====== DATA SECTION

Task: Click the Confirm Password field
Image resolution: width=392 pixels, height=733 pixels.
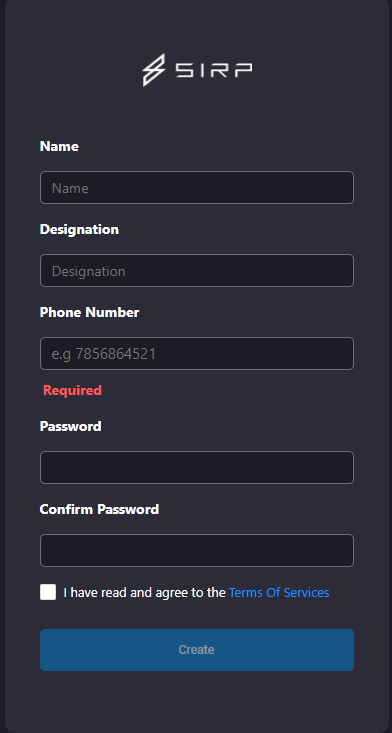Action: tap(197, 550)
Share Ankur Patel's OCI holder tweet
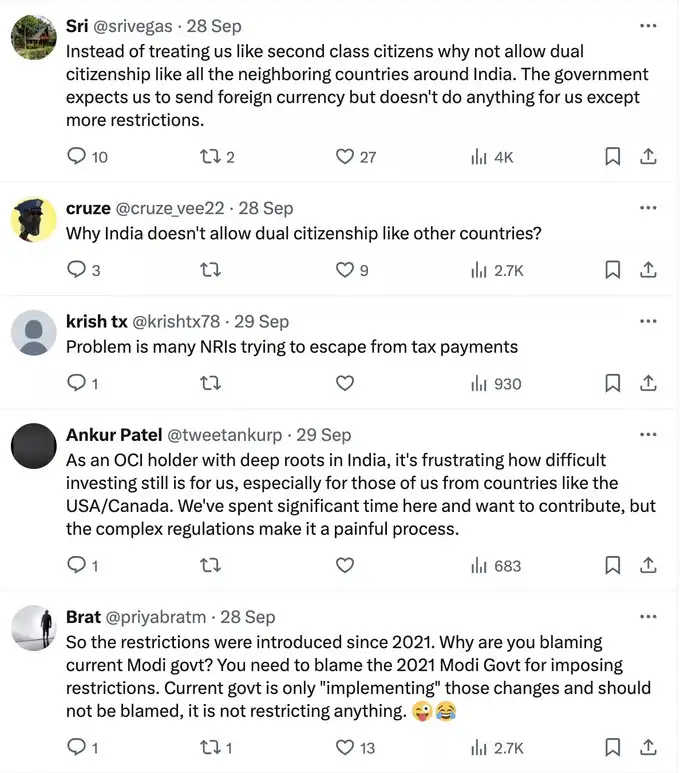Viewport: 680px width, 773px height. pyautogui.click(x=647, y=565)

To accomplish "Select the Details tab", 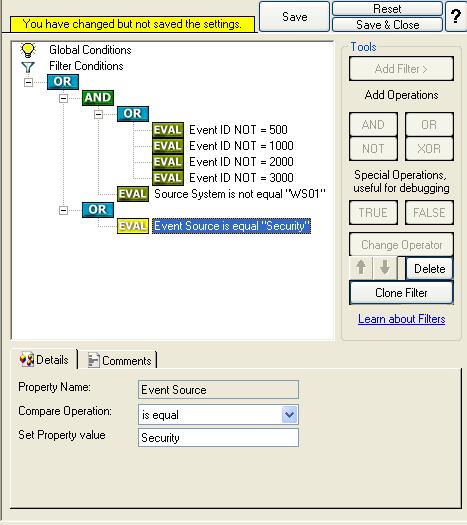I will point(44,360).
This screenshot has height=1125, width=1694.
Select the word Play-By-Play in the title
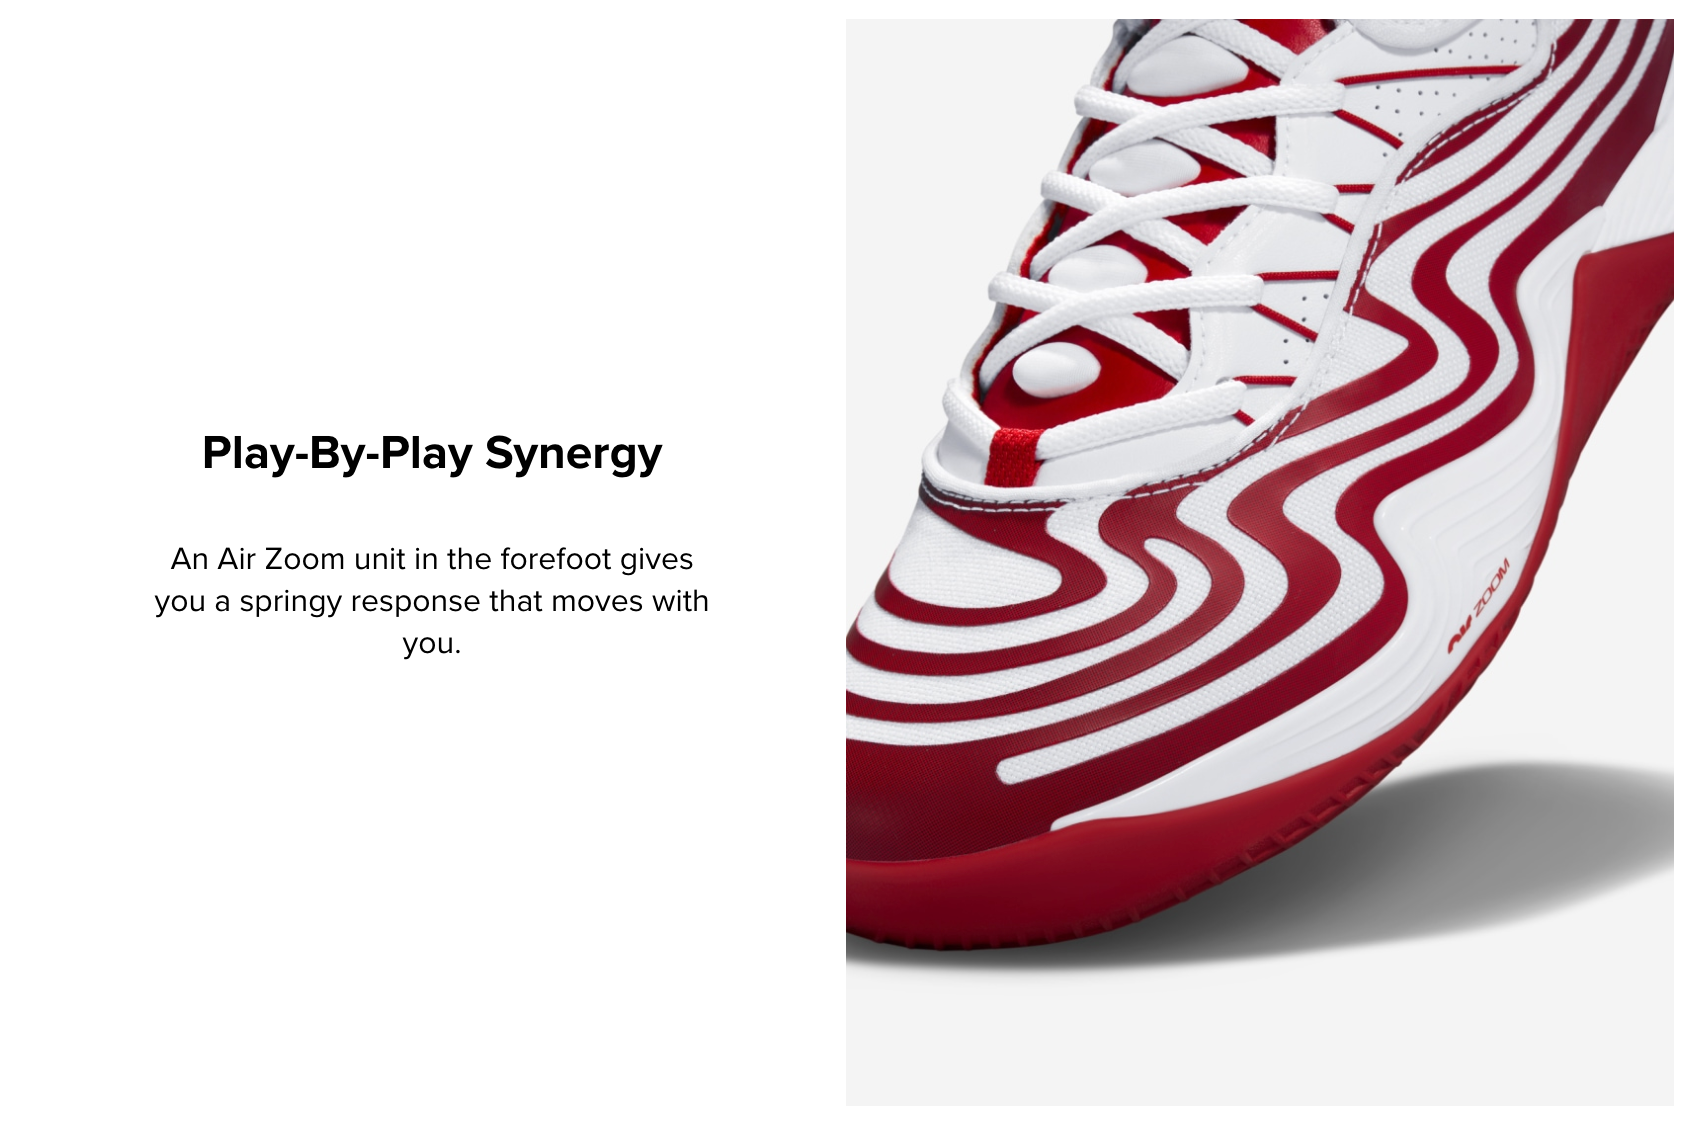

============
====== DATA SECTION

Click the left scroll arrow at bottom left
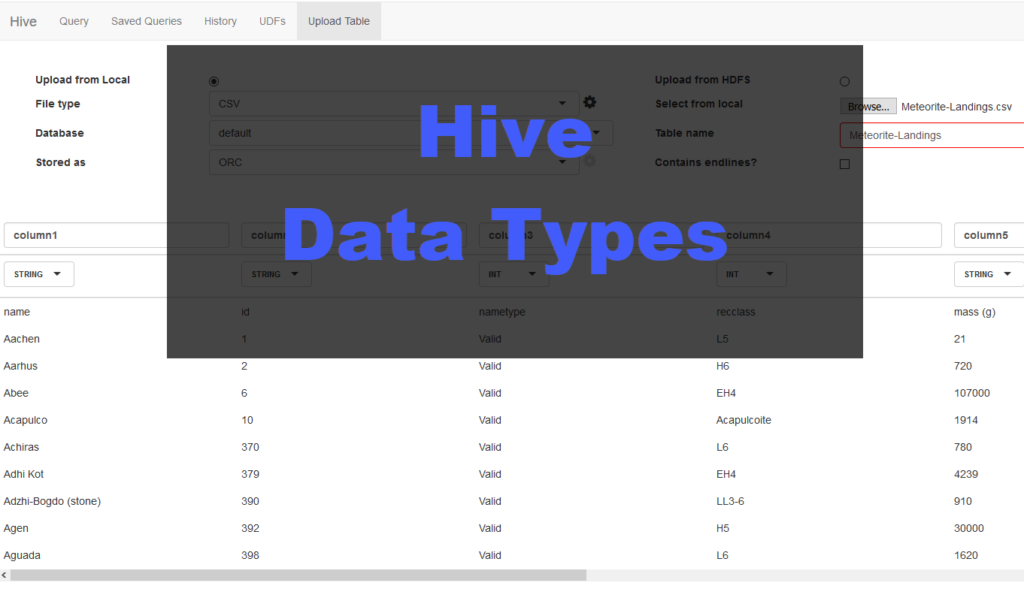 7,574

============

Convert the lines starting at the one containing "This screenshot has height=1125, width=1694." and ending at the one containing "Select the word Play-By-Play in the title" into a Markdown table with the columns Row and Line, skipping any blank lines.

| Row | Line |
|---|---|
| 1 | This screenshot has height=1125, width=1694. |
| 2 | Select the word Play-By-Play in the title |